- Task requirements -
Set down, please, exactly the lines below that run from the line with "Where should I" to the line with "Task: Click the help", both lines included.

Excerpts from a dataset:

*** Block opens ***

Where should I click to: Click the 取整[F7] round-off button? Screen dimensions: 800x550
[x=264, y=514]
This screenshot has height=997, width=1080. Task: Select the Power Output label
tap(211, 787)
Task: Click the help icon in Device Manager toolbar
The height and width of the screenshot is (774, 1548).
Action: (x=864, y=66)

*** Block closes ***
*** Block opens ***

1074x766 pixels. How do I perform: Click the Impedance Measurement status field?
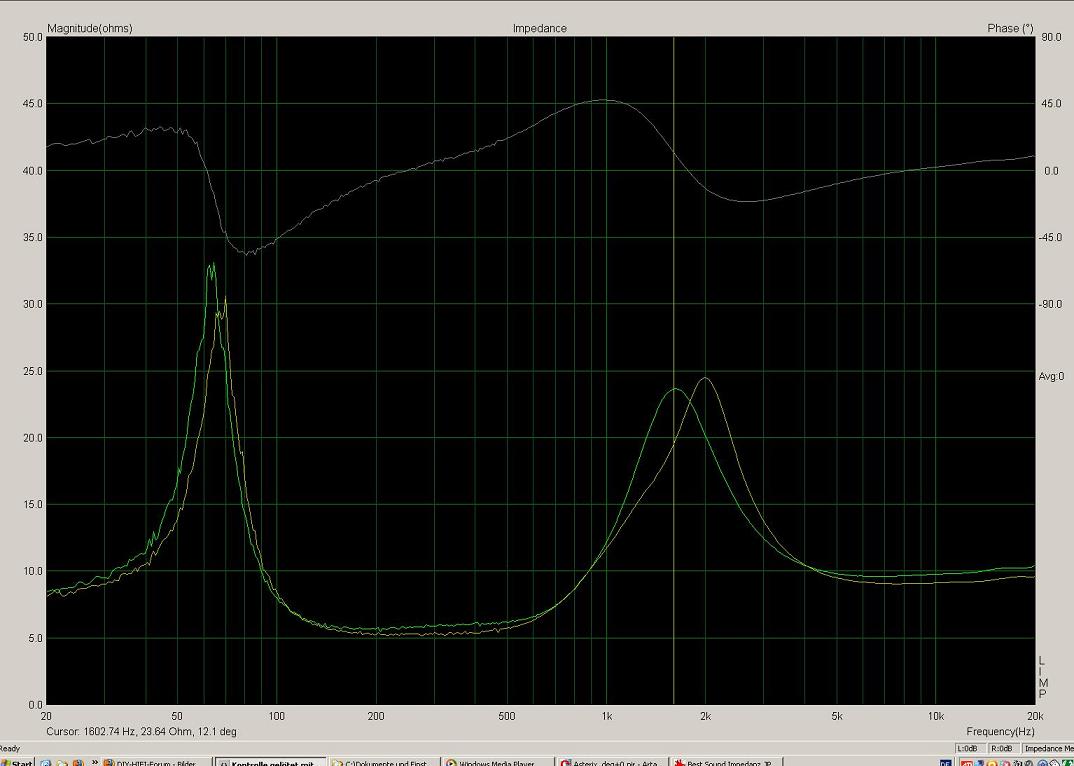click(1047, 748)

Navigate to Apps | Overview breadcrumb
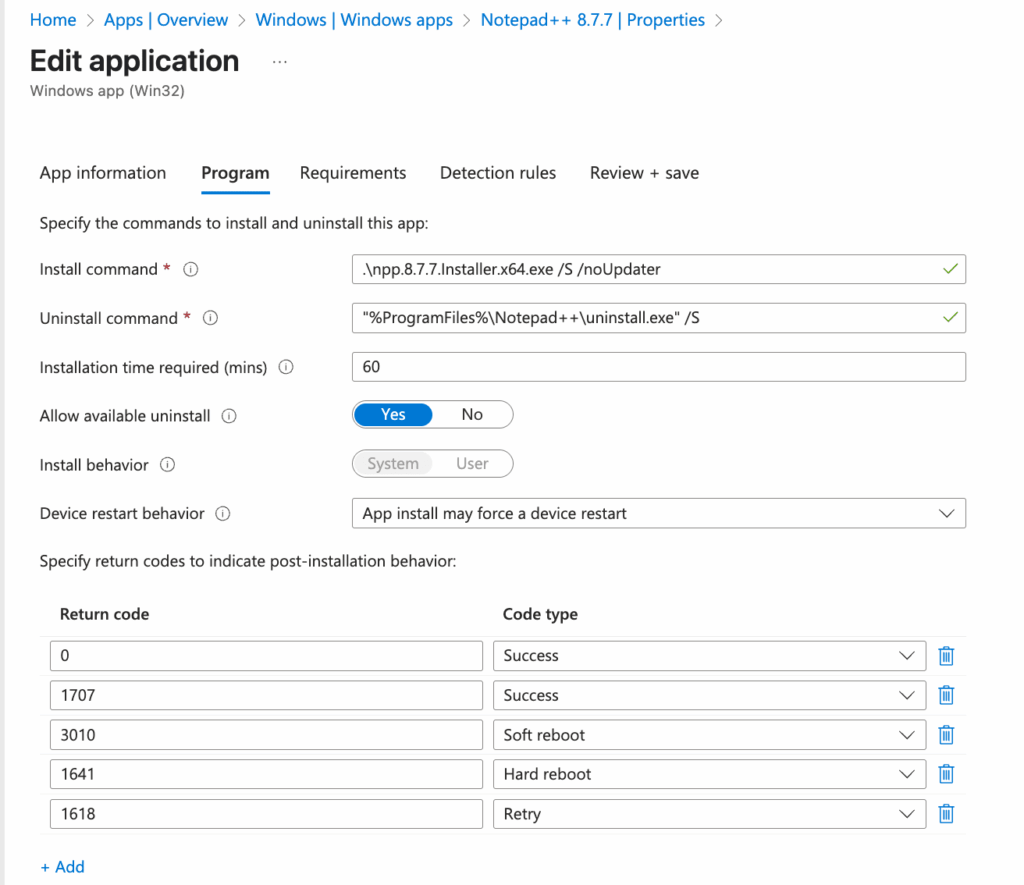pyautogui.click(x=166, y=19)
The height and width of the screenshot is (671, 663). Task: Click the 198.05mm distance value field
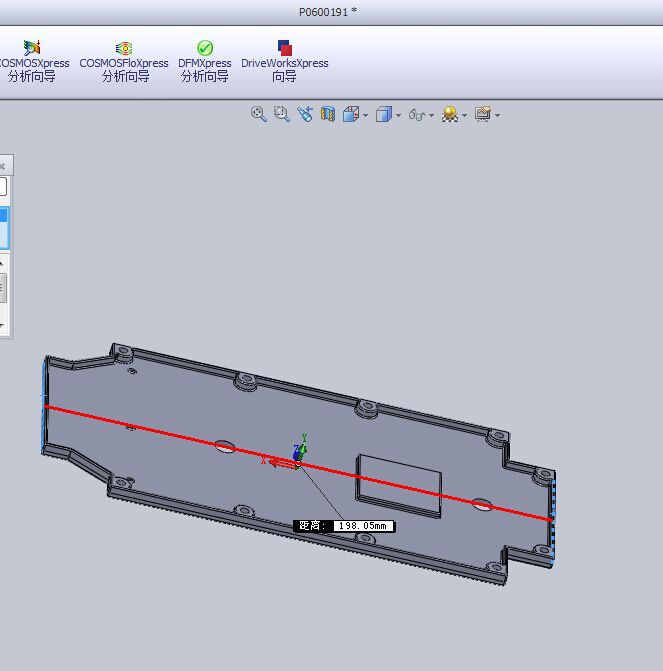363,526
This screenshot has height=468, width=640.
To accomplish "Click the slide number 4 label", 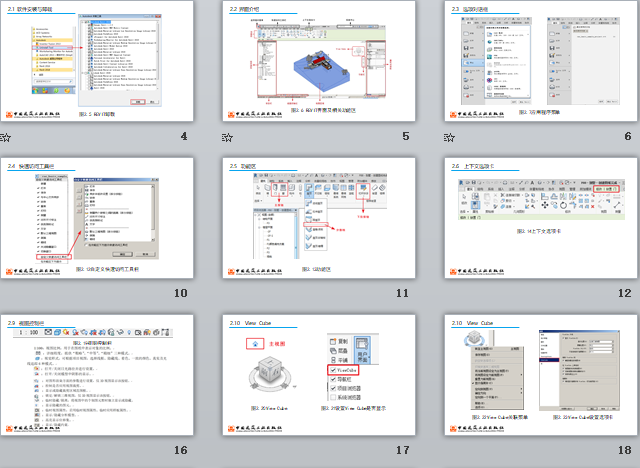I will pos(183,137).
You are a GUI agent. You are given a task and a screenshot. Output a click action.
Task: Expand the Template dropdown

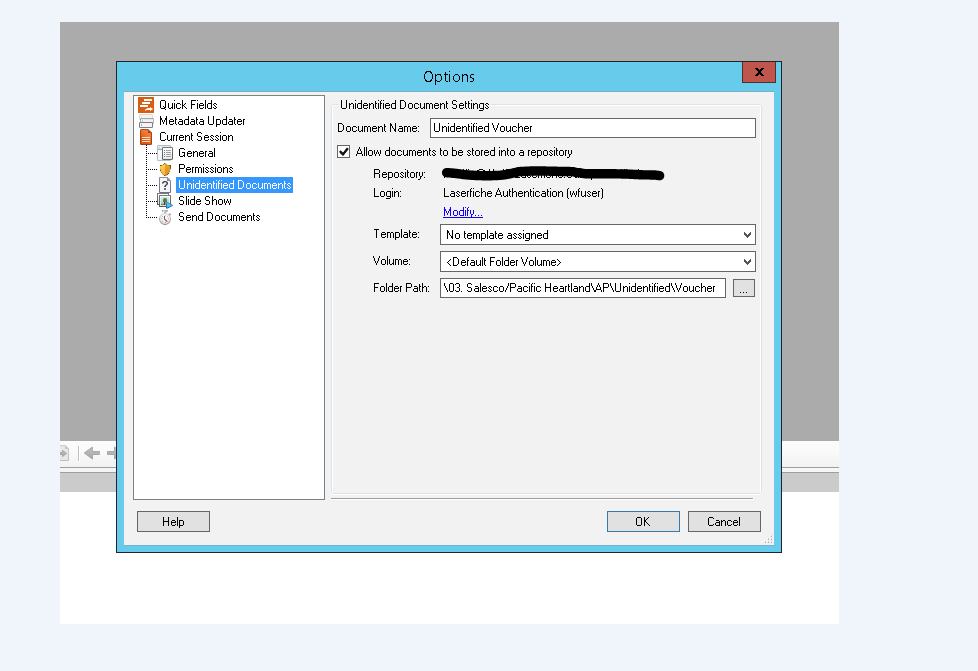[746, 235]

*** Block closes ***

- Answer section -
Where should I click to: Click the 取整[F7] round-off button? Screen dimensions: 800x550
[x=264, y=514]
This screenshot has height=997, width=1080. Task: Select the Power Output label
tap(211, 787)
Task: Click the help icon in Device Manager toolbar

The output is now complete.